FIG. 6 is a graph of position error versus conventional actor commentator method position error in an embodiment of the present invention;

FIG. 7 is a graph of velocity error versus conventional actor commentator method velocity error in an embodiment of the present invention;

FIG. 8 is a graph of the calculated time contrast of the actor-critics and single critics reinforcement learning structure in an embodiment of the present invention;

fig. 9 is a flow chart of a method implementation of an embodiment of the present invention.

Detailed Description

The invention will be further described with reference to the accompanying drawings and examples.

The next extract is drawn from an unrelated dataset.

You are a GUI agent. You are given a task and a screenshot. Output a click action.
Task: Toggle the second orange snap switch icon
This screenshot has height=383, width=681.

It should be noted that the following detailed description is exemplary and is intended to provide further explanation of the present application. Unless defined otherwise, all technical and scientific terms used herein have the same meaning as commonly understood by one of ordinary skill in the art to which this application belongs.

It is noted that the terminology used herein is for the purpose of describing particular embodiments only and is not intended to be limiting of example embodiments in accordance with the present application. As used herein, the singular is also intended to include the plural unless the context clearly indicates otherwise, and furthermore, it is to be understood that the terms "comprises" and/or "comprising" when used in this specification are taken to specify the presence of stated features, steps, operations, devices, components, and/or combinations thereof.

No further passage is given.